- **INSTRUCTIONS TO FOLLOW**:
Beginning with the line containing "Instruction: Click line" and ending at the last line of the data, set down every line exactly, leaving out all pictures.

- **PROVIDED RECORDS**:
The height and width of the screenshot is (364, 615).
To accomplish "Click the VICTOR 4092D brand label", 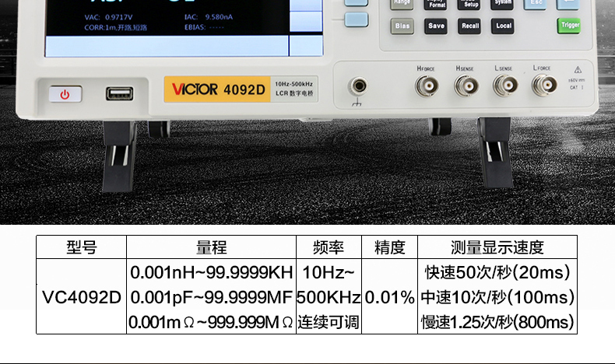I will (x=214, y=89).
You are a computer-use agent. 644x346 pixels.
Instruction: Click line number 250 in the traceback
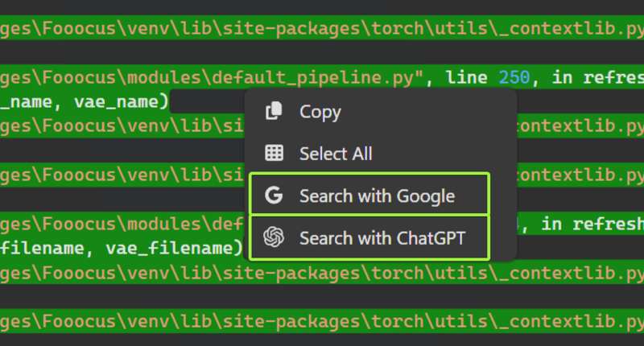(x=511, y=77)
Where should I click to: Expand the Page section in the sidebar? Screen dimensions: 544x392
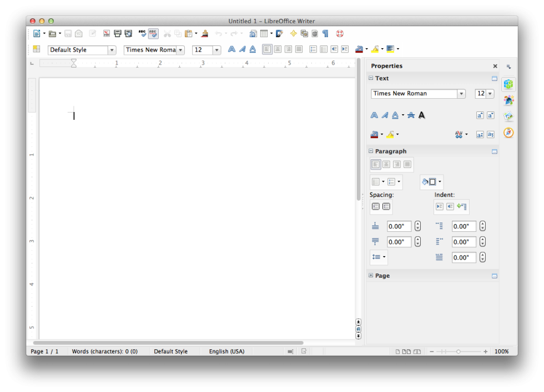371,276
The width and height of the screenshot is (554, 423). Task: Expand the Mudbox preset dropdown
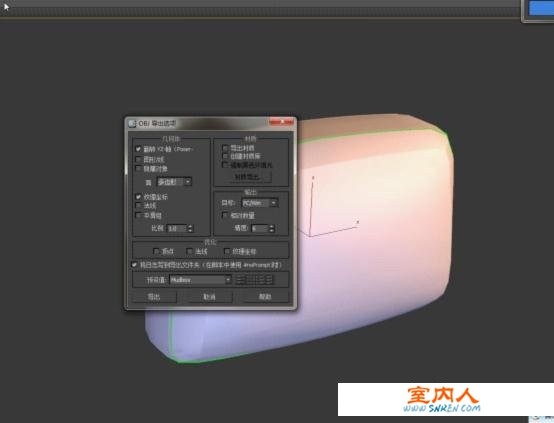click(x=201, y=280)
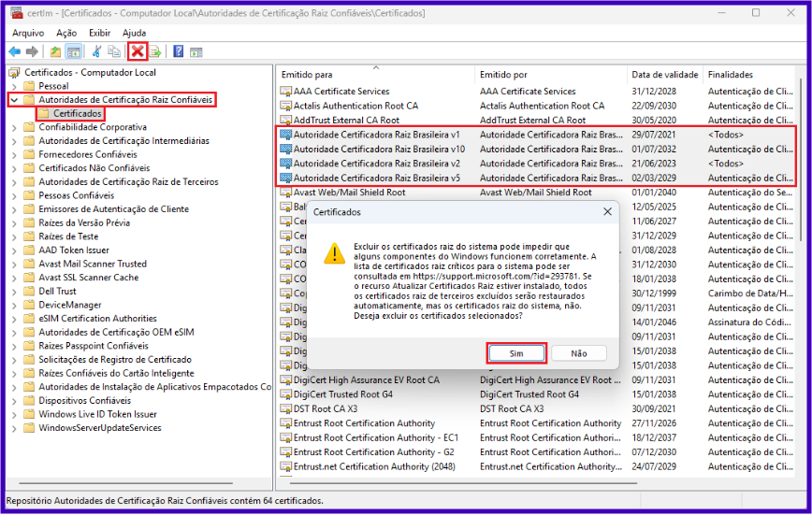Cancel deletion with the Não button
The image size is (812, 515).
click(578, 353)
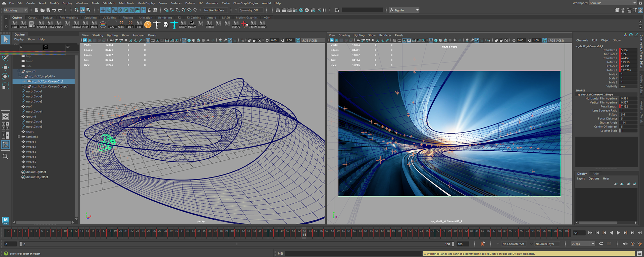Open the Modeling menu set dropdown

click(15, 10)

- **COMPLETED EXERCISE**:
Instruction: Click line number 250 in the traceback
(x=511, y=77)
Where should I click to: Expand the Page section in the sidebar? Screen dimensions: 544x392
371,276
The width and height of the screenshot is (554, 423). Task: Expand the Mudbox preset dropdown
click(x=201, y=280)
Cancel deletion with the Não button
The image size is (812, 515).
click(578, 353)
Open the Modeling menu set dropdown

click(15, 10)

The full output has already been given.